It was while we were discussing my changing pains, and how to deal with them, that my pelvis helpfully reminded me why I've started to take an extra daily dose of co-dydramol. Next month marks three years since my hysterectomy and, although it hasn't what might be called by some people a "success", for me it has been worth every slice, stitch, and scar.
- The pains have returned but I don't bleed for Britain now.
- I don't have to raid the local chemist for all the Kotex Night-time mattresses for "normal" days.
- Towels don't have to be laid down on my seats and bed to prevent stains from leakages.
- The floor doesn't suddenly hit me in the face as I collapse.
- I can wear pretty white underwear whenever I want!
March is significant in my life for The Big Op but, also, it's the month of international endometriosis awareness, which I found to be literally painfully ironic, since it was also the month of my first and diagnostic laparoscopy, seven years ago. I had been due to be operated on during the UK's week of awareness but was postponed until the next week. The date on which it was carried out was 15th March. Beware, indeed: only 4 years and 3 days later would most of my bits be gone. It's a shame, I think, that I wasn't given the opportunity to have a celebratory Burning Of The Womb festival over the local park. "Inappropriate", apparently.

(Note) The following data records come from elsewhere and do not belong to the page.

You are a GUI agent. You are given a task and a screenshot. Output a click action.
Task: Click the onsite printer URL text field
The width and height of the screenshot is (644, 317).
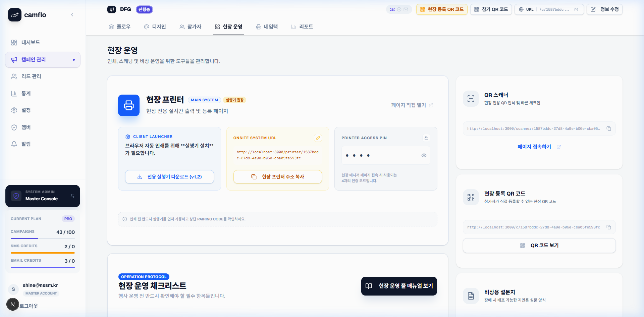tap(277, 155)
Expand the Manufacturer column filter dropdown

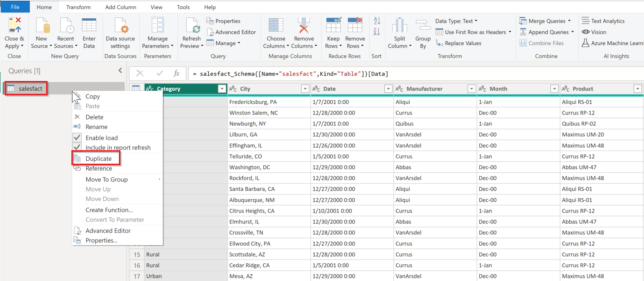coord(471,89)
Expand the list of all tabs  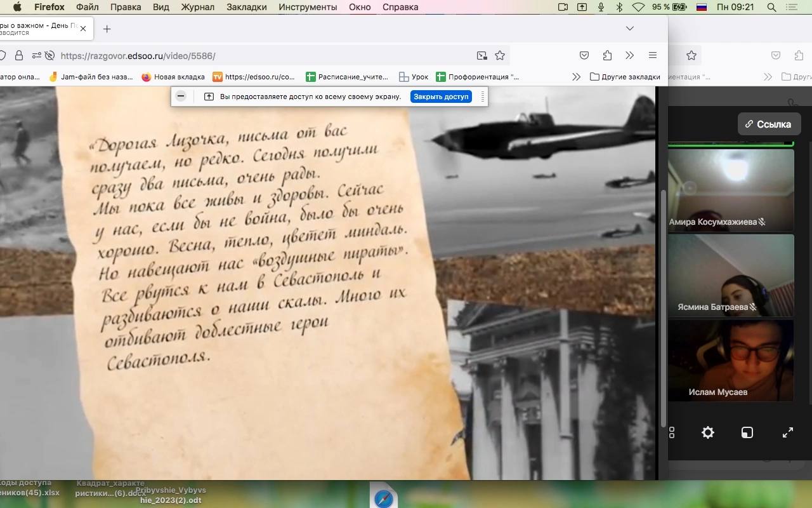(629, 28)
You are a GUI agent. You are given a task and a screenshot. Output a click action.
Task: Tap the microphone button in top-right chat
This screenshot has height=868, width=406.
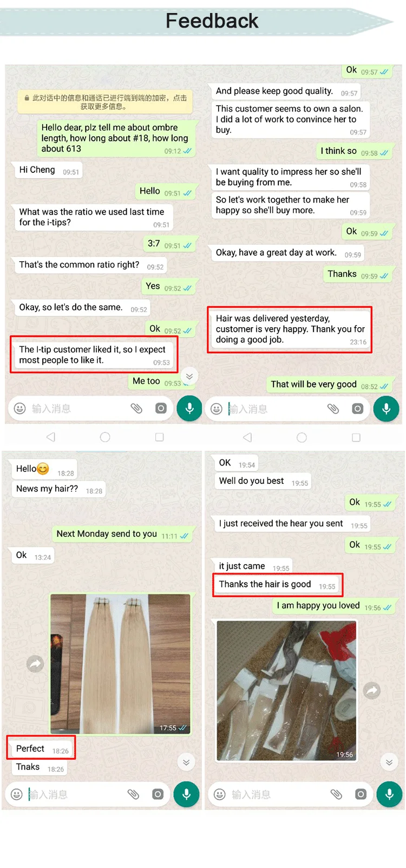(x=386, y=409)
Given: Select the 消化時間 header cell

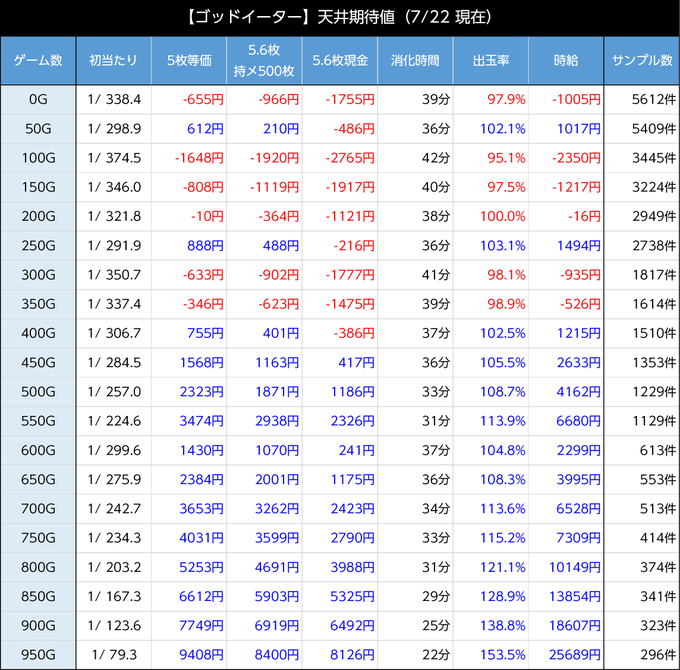Looking at the screenshot, I should coord(415,61).
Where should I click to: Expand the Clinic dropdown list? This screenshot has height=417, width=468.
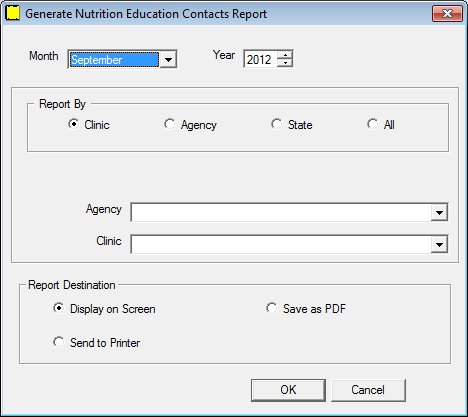[x=439, y=244]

As I type this, my heat pad is behind me, soothing my aching back. A hot water bottle is helping in my almost-futile attempt to relax my tense stomach muscles. My favourite, ancient blanket is over my lap. King Arthur is nestled next to me on the blanket. I'm yet to get up to take the last dose of painkillers for today. From where I'm sitting to get to the kitchen, I have to walk only 10 metres, if that; lack of energy right now means I can't face it. Can't face the lower back ache-spasms when I begin to get up, or the pointed pulling inside my pelvis of the endometrial glue, or the wobbliness of my legs because of the fibromyalgia.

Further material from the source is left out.